Fénelon avait en outre l’appui du fameux Le Tellier, qui laissa voir son inclination jusqu’à entraver la publication du livre de Bossuet sur les États d’oraison. Cet appui était d’ailleurs secret. Sauf ce père, personne de marque dans l’église ne s’engagea ouvertement dans la cause du pur amour, et Bossuet avait le droit de dire, dans sa Relation : « L’épiscopat n’a pas été entamé, et M. l’archevêque de Cambrai ne peut citer pour son sentiment aucun docteur qui ait un nom. » Au contraire, de grands noms dans l’église et dans les lettres vinrent en aide à Bossuet et à ses deux collaborateurs. L’abbé de Rancé, Nicole, Racine, prirent la plume contre le pur amour. Nicole, qui retrouvait les jésuites sous les quiétistes, avait réfuté ces derniers dans un livre où Fénelon voyait « la plus implacable critique des mystiques[11]. » L’abbé de Rancé, dans une lettre d’une modération et d’une clarté admirables, se prononça contre l’archevêque de Cambrai avec l’autorité que lui donnaient quarante années de solitude employées à méditer sur la perfection chrétienne.
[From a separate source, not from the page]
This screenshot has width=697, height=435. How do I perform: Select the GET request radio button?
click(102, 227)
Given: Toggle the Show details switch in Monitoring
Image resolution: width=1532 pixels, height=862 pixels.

Pour Racine, j’ai dit qu’il avait prêté à l’archevêque de Paris une plume que conduisait certainement la plus pure conviction.
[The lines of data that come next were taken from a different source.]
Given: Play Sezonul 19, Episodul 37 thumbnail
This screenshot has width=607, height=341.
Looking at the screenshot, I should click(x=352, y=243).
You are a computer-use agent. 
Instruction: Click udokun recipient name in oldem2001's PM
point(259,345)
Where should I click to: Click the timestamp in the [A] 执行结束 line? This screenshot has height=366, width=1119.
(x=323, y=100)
Presque tout le public éclairé se rangeait du côté de Bossuet, à Paris comme dans les provinces. C’était le savant abbé Nicaise de Dijon, le correspondant de Leibnitz et de nombre d’hommes éminens de l’époque, lequel, chose remarquable, attaquait les nouveaux quiétistes comme ennemis des belles-lettres[12]. C’était Mme de Scudéry, dont on sait combien l’esprit valait mieux que les livres, et qui écrivait à ce même abbé Nicaise ces paroles si sages : « Je ne veux point me mêler dans une dispute d’une matière si élevée, et je me tiens en repos, en me bornant aux commandemens de Dieu, au nouveau Testament et au Pater ; car je crois, ajoute-t-elle, qu’une prière que Jésus-Christ a consignée ne contient pas un intérêt criminel, quoique Mme Guyon la regarde comme une prière intéressée, ce qui renverserait les fondemens du christianisme. » Un autre correspondant de l’abbé Nicaise, l’abbé Bourdelot, lui écrit : « Depuis la Relation sur le Quiétisme, M. de Cambrai est tombé dans le dernier mépris, et on en veut mal à M. l’archevêque de Paris et à M. de Meaux de l’avoir laissé faire archevêque, sachant tout ce qu’ils en savaient… Tant qu’il n’a été question que du dogme, il partageait les esprits ; mais l’histoire et les faits l’ont accablé. » Il n’y a rien là que de vrai. Ce qui le prouve entre mille choses, c’est la conduite de ce même Perrault, qui, par complaisance pour les jésuites, avait retranché Arnauld et Pascal de ses Contemporains illustres, et qui, contraire d’abord à Bossuet, vint lui offrir, après la Relation, ses excuses et ses complimens.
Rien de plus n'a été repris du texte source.